## EXERCISE INSTRUCTIONS
a) Rewrite everything from "The market is" down to "a dumb price." in the text on equal-weight indexing, putting "auction" in place of "election".
b) Reproduce the rows word for word, from the row containing "Where should I click to: Click the 7.20" down to the row containing "Action: 206,79", both included.

== TEXT EXTRACT

I’d rather have a guy claiming to sell me beta with a sprinkling of alpha, than a guy selling me alpha and calling it beta.

Thought experiment: Suppose, in some alternate universe, every investor sought to invested in the equal-weight index.

The market is an election. Everybody in the market ‘votes.’ The equal-weight investors vote. The active investors vote. The index investors apathetically say they’ll go along with whatever everyone else decides.

The market cap is the current equilibrium of all those investors’ strategies.

If everyone is an equal weight indexer, as soon as a stock is added to the index, the stock gets bid to the price at which its market cap gives it equal weight in the index. That doesn’t seem like a rational price. Or a smart price. That seems like a dumb price.

Being an equal weight indexer violates the Kantian/Nashian categorical imperative to invest the way, in a rational world, everyone should invest. It assumes everyone else is doing it wrong, in a very naive way, and will persist in doing so.

====
== INFORMATION SUPPLIED

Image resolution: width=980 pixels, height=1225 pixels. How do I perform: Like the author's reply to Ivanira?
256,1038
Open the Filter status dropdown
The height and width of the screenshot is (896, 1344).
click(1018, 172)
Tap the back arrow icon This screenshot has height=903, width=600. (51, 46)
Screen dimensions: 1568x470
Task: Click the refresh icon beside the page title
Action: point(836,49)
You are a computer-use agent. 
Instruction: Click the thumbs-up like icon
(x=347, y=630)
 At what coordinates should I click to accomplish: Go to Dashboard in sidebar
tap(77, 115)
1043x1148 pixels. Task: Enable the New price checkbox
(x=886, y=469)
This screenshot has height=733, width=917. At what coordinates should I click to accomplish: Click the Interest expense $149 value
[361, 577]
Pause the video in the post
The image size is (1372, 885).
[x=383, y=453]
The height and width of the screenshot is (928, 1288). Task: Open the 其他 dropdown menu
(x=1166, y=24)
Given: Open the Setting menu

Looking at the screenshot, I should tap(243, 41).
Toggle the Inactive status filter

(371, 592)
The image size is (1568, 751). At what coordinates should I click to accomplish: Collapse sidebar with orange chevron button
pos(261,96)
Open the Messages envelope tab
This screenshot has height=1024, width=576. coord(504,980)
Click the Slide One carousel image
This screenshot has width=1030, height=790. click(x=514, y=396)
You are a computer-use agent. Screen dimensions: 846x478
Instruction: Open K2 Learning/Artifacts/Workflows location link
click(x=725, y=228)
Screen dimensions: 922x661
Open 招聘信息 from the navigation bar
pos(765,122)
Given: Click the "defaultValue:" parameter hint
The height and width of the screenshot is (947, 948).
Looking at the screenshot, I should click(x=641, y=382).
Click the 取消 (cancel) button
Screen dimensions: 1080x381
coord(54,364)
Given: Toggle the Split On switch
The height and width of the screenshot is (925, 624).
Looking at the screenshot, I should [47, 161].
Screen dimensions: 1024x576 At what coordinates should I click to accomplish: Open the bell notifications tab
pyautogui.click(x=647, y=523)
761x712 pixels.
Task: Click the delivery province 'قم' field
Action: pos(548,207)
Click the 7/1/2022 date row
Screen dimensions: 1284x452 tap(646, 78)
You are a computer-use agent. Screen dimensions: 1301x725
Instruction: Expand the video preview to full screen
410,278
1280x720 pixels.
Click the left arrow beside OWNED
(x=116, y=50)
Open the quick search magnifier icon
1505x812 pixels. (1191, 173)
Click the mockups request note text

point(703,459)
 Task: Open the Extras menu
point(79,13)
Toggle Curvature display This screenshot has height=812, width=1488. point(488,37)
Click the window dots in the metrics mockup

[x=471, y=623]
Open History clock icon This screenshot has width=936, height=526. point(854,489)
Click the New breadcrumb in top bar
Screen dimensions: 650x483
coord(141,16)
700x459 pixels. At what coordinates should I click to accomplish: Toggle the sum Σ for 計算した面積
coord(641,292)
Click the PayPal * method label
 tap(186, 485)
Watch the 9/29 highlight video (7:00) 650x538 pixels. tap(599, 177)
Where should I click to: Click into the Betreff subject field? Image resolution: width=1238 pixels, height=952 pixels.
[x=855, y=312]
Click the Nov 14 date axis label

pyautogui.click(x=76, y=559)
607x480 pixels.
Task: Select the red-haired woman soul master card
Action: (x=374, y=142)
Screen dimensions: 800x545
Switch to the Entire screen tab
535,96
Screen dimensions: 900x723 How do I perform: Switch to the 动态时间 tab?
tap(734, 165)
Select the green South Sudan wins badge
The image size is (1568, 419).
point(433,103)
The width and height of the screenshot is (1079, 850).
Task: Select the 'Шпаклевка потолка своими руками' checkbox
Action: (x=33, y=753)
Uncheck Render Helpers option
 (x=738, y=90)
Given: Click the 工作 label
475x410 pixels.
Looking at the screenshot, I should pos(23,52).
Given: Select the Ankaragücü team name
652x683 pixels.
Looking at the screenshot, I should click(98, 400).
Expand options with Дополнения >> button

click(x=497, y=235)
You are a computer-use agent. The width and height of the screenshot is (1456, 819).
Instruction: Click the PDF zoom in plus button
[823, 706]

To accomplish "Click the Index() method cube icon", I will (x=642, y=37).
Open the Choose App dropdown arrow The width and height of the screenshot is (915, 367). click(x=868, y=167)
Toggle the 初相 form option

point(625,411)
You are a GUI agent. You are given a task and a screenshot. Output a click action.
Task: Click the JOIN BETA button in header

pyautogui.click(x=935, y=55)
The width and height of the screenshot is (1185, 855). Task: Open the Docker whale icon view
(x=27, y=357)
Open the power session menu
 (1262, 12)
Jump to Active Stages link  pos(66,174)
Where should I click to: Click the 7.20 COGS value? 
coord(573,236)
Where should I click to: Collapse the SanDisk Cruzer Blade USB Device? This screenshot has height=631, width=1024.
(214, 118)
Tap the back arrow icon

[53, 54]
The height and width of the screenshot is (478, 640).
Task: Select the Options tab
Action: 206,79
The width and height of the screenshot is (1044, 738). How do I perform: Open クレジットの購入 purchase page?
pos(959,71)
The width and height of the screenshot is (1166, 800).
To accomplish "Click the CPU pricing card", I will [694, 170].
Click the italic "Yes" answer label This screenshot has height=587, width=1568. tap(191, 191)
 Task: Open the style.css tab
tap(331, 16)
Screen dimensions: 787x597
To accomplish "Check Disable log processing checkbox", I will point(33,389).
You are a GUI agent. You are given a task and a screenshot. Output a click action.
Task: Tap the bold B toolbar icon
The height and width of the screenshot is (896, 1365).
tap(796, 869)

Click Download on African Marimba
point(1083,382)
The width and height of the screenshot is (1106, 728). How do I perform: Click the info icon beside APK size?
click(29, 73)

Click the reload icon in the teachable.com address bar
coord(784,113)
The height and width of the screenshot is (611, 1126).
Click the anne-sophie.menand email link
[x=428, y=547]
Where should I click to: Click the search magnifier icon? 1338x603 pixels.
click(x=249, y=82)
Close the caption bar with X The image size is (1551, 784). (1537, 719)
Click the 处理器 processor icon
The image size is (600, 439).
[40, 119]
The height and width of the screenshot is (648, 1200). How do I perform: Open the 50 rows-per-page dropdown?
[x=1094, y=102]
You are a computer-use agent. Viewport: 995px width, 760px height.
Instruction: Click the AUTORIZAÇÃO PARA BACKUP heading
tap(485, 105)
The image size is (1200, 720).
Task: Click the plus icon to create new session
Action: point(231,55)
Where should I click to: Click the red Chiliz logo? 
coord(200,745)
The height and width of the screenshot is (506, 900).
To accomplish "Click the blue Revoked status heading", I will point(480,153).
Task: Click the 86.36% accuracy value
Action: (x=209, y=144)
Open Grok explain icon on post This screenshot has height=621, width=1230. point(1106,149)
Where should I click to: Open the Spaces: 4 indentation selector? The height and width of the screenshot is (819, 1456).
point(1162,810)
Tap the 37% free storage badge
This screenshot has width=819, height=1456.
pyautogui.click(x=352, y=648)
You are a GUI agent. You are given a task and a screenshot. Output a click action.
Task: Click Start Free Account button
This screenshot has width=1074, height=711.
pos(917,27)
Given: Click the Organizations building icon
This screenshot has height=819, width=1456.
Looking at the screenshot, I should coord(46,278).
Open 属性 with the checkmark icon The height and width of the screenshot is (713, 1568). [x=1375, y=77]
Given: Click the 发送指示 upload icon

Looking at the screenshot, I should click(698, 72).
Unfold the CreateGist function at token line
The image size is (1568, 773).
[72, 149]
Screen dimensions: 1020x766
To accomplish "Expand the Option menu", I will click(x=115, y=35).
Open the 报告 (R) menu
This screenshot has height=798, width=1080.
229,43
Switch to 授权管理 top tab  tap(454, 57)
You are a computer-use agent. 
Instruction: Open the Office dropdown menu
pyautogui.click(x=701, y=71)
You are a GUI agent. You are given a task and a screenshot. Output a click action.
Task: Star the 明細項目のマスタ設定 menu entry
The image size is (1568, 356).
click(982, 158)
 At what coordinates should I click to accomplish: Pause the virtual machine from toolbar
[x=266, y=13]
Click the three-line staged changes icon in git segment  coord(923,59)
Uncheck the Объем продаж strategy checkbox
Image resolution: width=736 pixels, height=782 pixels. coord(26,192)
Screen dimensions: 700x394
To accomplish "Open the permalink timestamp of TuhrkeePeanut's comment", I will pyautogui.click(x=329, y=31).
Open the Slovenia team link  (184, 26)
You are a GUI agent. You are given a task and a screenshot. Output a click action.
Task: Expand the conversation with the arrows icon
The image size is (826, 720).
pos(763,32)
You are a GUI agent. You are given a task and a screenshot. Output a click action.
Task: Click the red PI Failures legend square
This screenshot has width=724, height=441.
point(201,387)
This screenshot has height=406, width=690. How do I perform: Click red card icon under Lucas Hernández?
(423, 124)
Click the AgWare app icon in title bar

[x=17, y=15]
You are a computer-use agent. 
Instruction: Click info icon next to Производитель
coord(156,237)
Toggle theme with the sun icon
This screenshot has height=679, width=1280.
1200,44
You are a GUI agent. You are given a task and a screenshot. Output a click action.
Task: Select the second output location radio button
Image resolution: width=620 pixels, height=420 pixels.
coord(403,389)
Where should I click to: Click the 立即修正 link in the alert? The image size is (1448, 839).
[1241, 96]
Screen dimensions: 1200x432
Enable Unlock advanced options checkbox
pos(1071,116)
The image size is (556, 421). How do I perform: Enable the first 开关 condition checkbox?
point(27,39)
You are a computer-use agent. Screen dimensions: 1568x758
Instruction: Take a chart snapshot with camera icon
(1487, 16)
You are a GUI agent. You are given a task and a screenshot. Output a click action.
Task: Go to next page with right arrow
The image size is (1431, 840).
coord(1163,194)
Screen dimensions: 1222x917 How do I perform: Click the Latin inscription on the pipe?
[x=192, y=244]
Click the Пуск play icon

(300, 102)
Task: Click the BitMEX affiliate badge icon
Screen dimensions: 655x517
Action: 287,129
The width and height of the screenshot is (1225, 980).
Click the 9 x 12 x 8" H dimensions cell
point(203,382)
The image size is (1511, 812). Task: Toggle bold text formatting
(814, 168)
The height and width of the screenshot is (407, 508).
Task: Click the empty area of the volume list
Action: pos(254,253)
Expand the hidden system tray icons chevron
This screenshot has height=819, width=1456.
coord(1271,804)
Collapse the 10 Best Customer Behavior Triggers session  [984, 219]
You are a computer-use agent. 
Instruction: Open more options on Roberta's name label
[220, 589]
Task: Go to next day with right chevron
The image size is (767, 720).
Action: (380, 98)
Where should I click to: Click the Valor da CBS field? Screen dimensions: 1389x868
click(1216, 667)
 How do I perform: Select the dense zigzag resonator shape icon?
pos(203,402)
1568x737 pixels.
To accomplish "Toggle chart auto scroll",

====

## EXPECTED RESULTS
a)
The market is an auction. Everybody in the market ‘votes.’ The equal-weight investors vote. The active investors vote. The index investors apathetically say they’ll go along with whatever everyone else decides.

The market cap is the current equilibrium of all those investors’ strategies.

If everyone is an equal weight indexer, as soon as a stock is added to the index, the stock gets bid to the price at which its market cap gives it equal weight in the index. That doesn’t seem like a rational price. Or a smart price. That seems like a dumb price.

b)
Where should I click to: Click the 7.20 COGS value? 
coord(573,236)
Where should I click to: Collapse the SanDisk Cruzer Blade USB Device? This screenshot has height=631, width=1024.
(214, 118)
Tap the back arrow icon

[53, 54]
The height and width of the screenshot is (478, 640).
Task: Select the Options tab
Action: 206,79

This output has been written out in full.